### Aim of the exercise
Output each record exactly, with nothing omitted.

### Records provided
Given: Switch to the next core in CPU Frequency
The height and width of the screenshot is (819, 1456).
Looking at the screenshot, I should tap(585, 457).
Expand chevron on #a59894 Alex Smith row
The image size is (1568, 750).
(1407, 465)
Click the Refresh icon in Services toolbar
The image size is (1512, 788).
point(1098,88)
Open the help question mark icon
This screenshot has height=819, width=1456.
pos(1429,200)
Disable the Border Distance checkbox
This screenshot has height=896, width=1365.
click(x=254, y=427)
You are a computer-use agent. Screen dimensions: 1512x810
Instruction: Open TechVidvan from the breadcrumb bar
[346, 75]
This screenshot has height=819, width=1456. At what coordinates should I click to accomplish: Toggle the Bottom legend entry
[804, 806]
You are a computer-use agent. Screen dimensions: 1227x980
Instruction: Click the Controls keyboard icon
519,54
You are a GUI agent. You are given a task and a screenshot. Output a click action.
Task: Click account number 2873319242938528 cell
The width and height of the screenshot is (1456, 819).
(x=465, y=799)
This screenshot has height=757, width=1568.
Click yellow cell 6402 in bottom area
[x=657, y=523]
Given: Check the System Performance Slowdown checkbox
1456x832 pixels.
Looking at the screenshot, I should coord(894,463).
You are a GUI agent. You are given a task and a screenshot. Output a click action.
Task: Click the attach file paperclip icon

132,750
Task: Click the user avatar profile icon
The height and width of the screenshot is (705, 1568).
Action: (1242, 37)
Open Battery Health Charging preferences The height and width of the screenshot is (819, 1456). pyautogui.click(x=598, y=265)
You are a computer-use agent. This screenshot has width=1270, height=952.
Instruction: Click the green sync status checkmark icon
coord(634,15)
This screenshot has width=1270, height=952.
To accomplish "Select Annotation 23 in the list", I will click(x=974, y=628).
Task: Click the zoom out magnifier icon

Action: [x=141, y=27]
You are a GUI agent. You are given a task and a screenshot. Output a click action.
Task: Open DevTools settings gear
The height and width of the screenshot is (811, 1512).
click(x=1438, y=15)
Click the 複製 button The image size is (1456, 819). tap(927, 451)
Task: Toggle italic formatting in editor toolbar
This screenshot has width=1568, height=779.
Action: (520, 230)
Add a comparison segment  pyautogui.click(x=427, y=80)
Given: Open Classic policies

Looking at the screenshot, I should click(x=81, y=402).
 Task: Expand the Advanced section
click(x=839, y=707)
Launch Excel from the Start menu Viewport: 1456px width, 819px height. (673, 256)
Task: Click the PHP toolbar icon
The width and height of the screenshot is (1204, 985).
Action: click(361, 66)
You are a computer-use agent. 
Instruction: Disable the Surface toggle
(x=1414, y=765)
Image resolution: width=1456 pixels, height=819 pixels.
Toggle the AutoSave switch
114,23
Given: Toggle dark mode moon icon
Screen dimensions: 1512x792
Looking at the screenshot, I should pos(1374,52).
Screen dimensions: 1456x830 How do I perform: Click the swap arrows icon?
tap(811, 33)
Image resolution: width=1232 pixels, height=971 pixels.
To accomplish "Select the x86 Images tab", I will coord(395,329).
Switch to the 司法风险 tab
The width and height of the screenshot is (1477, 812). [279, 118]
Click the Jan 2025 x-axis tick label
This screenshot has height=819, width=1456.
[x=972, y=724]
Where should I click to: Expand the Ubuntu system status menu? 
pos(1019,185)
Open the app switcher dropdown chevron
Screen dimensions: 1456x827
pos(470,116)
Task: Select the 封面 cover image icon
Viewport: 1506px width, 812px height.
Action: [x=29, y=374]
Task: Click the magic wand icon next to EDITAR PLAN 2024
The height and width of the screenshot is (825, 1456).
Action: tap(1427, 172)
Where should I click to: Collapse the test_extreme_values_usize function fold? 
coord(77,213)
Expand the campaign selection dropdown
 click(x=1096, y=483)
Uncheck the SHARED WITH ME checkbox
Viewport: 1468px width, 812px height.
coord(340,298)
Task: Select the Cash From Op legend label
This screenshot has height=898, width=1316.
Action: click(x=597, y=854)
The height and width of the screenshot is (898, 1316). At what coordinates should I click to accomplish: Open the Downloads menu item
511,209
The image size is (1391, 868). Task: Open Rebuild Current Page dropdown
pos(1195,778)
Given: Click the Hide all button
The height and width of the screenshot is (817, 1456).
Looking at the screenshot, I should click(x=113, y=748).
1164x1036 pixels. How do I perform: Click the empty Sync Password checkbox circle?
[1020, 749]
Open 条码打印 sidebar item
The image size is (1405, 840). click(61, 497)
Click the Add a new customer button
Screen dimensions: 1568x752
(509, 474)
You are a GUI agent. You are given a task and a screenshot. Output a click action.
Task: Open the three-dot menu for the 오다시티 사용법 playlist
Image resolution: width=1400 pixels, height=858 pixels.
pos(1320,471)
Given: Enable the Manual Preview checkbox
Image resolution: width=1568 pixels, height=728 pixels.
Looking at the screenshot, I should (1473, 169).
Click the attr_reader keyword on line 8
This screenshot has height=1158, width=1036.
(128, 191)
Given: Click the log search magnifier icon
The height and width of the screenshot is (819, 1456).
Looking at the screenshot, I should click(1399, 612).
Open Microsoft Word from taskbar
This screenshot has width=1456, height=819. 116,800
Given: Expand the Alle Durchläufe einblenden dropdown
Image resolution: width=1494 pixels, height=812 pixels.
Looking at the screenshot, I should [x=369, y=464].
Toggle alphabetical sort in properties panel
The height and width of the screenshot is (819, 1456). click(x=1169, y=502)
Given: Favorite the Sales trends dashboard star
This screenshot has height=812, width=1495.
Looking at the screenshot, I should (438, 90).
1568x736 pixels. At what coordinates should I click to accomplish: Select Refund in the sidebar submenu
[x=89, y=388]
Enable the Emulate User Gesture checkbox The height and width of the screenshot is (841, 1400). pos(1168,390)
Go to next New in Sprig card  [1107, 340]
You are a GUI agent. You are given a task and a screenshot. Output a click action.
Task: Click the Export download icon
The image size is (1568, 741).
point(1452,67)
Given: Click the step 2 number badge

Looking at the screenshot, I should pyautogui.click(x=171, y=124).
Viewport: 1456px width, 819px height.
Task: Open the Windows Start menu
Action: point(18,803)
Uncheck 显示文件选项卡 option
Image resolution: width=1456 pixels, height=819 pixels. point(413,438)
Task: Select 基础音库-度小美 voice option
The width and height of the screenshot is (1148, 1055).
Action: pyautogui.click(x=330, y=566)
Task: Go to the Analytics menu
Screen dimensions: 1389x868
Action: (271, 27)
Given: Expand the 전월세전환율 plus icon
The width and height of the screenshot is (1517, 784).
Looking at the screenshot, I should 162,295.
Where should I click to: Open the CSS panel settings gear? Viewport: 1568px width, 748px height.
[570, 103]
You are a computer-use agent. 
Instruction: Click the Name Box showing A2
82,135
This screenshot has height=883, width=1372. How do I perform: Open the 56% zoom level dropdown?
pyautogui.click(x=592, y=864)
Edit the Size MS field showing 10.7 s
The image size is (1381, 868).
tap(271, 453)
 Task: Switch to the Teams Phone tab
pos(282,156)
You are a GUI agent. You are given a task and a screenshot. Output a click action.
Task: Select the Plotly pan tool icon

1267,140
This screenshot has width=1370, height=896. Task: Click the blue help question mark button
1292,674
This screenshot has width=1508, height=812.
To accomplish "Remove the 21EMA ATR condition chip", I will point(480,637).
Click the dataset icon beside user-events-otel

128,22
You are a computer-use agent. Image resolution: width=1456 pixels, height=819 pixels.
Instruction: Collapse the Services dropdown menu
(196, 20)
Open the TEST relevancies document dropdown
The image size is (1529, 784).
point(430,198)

### Result
Given: Switch to the next core in CPU Frequency
The height and width of the screenshot is (819, 1456).
Looking at the screenshot, I should tap(585, 457).
Expand chevron on #a59894 Alex Smith row
The image size is (1568, 750).
(1407, 465)
Click the Refresh icon in Services toolbar
The image size is (1512, 788).
point(1098,88)
Open the help question mark icon
This screenshot has height=819, width=1456.
pos(1429,200)
Disable the Border Distance checkbox
This screenshot has height=896, width=1365.
click(x=254, y=427)
You are a computer-use agent. Screen dimensions: 1512x810
Instruction: Open TechVidvan from the breadcrumb bar
[346, 75]
This screenshot has height=819, width=1456. At what coordinates should I click to accomplish: Toggle the Bottom legend entry
[804, 806]
You are a computer-use agent. Screen dimensions: 1227x980
Instruction: Click the Controls keyboard icon
519,54
You are a GUI agent. You are given a task and a screenshot. Output a click action.
Task: Click account number 2873319242938528 cell
The width and height of the screenshot is (1456, 819).
(x=465, y=799)
This screenshot has height=757, width=1568.
Click yellow cell 6402 in bottom area
[x=657, y=523]
Given: Check the System Performance Slowdown checkbox
1456x832 pixels.
Looking at the screenshot, I should coord(894,463).
You are a GUI agent. You are given a task and a screenshot. Output a click action.
Task: Click the attach file paperclip icon

132,750
Task: Click the user avatar profile icon
The height and width of the screenshot is (705, 1568).
Action: (1242, 37)
Open Battery Health Charging preferences The height and width of the screenshot is (819, 1456). pyautogui.click(x=598, y=265)
You are a computer-use agent. This screenshot has width=1270, height=952.
Instruction: Click the green sync status checkmark icon
coord(634,15)
This screenshot has width=1270, height=952.
To accomplish "Select Annotation 23 in the list", I will click(x=974, y=628).
Task: Click the zoom out magnifier icon

Action: [x=141, y=27]
You are a GUI agent. You are given a task and a screenshot. Output a click action.
Task: Open DevTools settings gear
The height and width of the screenshot is (811, 1512).
click(x=1438, y=15)
Click the 複製 button The image size is (1456, 819). tap(927, 451)
Task: Toggle italic formatting in editor toolbar
This screenshot has width=1568, height=779.
Action: (520, 230)
Add a comparison segment  pyautogui.click(x=427, y=80)
Given: Open Classic policies

Looking at the screenshot, I should click(x=81, y=402).
 Task: Expand the Advanced section
click(x=839, y=707)
Launch Excel from the Start menu Viewport: 1456px width, 819px height. (673, 256)
Task: Click the PHP toolbar icon
The width and height of the screenshot is (1204, 985).
Action: click(361, 66)
You are a computer-use agent. 
Instruction: Disable the Surface toggle
(x=1414, y=765)
Image resolution: width=1456 pixels, height=819 pixels.
Toggle the AutoSave switch
114,23
Given: Toggle dark mode moon icon
Screen dimensions: 1512x792
Looking at the screenshot, I should pos(1374,52).
Screen dimensions: 1456x830 How do I perform: Click the swap arrows icon?
tap(811, 33)
Image resolution: width=1232 pixels, height=971 pixels.
To accomplish "Select the x86 Images tab", I will coord(395,329).
Switch to the 司法风险 tab
The width and height of the screenshot is (1477, 812). [279, 118]
Click the Jan 2025 x-axis tick label
This screenshot has height=819, width=1456.
[x=972, y=724]
Where should I click to: Expand the Ubuntu system status menu? 
pos(1019,185)
Open the app switcher dropdown chevron
Screen dimensions: 1456x827
pos(470,116)
Task: Select the 封面 cover image icon
Viewport: 1506px width, 812px height.
Action: [x=29, y=374]
Task: Click the magic wand icon next to EDITAR PLAN 2024
The height and width of the screenshot is (825, 1456).
Action: tap(1427, 172)
Where should I click to: Collapse the test_extreme_values_usize function fold? 
coord(77,213)
Expand the campaign selection dropdown
 click(x=1096, y=483)
Uncheck the SHARED WITH ME checkbox
Viewport: 1468px width, 812px height.
coord(340,298)
Task: Select the Cash From Op legend label
This screenshot has height=898, width=1316.
Action: click(x=597, y=854)
The height and width of the screenshot is (898, 1316). At what coordinates should I click to accomplish: Open the Downloads menu item
511,209
The image size is (1391, 868). Task: Open Rebuild Current Page dropdown
pos(1195,778)
Given: Click the Hide all button
The height and width of the screenshot is (817, 1456).
Looking at the screenshot, I should click(x=113, y=748).
1164x1036 pixels. How do I perform: Click the empty Sync Password checkbox circle?
[1020, 749]
Open 条码打印 sidebar item
The image size is (1405, 840). click(61, 497)
Click the Add a new customer button
Screen dimensions: 1568x752
(509, 474)
You are a GUI agent. You are given a task and a screenshot. Output a click action.
Task: Open the three-dot menu for the 오다시티 사용법 playlist
Image resolution: width=1400 pixels, height=858 pixels.
pos(1320,471)
Given: Enable the Manual Preview checkbox
Image resolution: width=1568 pixels, height=728 pixels.
Looking at the screenshot, I should (1473, 169).
Click the attr_reader keyword on line 8
This screenshot has height=1158, width=1036.
(128, 191)
Given: Click the log search magnifier icon
The height and width of the screenshot is (819, 1456).
Looking at the screenshot, I should click(1399, 612).
Open Microsoft Word from taskbar
This screenshot has width=1456, height=819. 116,800
Given: Expand the Alle Durchläufe einblenden dropdown
Image resolution: width=1494 pixels, height=812 pixels.
Looking at the screenshot, I should [x=369, y=464].
Toggle alphabetical sort in properties panel
The height and width of the screenshot is (819, 1456). click(x=1169, y=502)
Given: Favorite the Sales trends dashboard star
This screenshot has height=812, width=1495.
Looking at the screenshot, I should (438, 90).
1568x736 pixels. At what coordinates should I click to accomplish: Select Refund in the sidebar submenu
[x=89, y=388]
Enable the Emulate User Gesture checkbox The height and width of the screenshot is (841, 1400). pos(1168,390)
Go to next New in Sprig card  [1107, 340]
You are a GUI agent. You are given a task and a screenshot. Output a click action.
Task: Click the Export download icon
The image size is (1568, 741).
point(1452,67)
Given: Click the step 2 number badge

Looking at the screenshot, I should pyautogui.click(x=171, y=124).
Viewport: 1456px width, 819px height.
Task: Open the Windows Start menu
Action: point(18,803)
Uncheck 显示文件选项卡 option
Image resolution: width=1456 pixels, height=819 pixels. point(413,438)
Task: Select 基础音库-度小美 voice option
The width and height of the screenshot is (1148, 1055).
Action: pyautogui.click(x=330, y=566)
Task: Go to the Analytics menu
Screen dimensions: 1389x868
Action: (271, 27)
Given: Expand the 전월세전환율 plus icon
The width and height of the screenshot is (1517, 784).
Looking at the screenshot, I should 162,295.
Where should I click to: Open the CSS panel settings gear? Viewport: 1568px width, 748px height.
[570, 103]
You are a computer-use agent. 
Instruction: Click the Name Box showing A2
82,135
This screenshot has height=883, width=1372. How do I perform: Open the 56% zoom level dropdown?
pyautogui.click(x=592, y=864)
Edit the Size MS field showing 10.7 s
The image size is (1381, 868).
tap(271, 453)
 Task: Switch to the Teams Phone tab
pos(282,156)
You are a GUI agent. You are given a task and a screenshot. Output a click action.
Task: Select the Plotly pan tool icon

1267,140
This screenshot has width=1370, height=896. Task: Click the blue help question mark button
1292,674
This screenshot has width=1508, height=812.
To accomplish "Remove the 21EMA ATR condition chip", I will point(480,637).
Click the dataset icon beside user-events-otel

128,22
You are a computer-use agent. Image resolution: width=1456 pixels, height=819 pixels.
Instruction: Collapse the Services dropdown menu
(196, 20)
Open the TEST relevancies document dropdown
The image size is (1529, 784).
point(430,198)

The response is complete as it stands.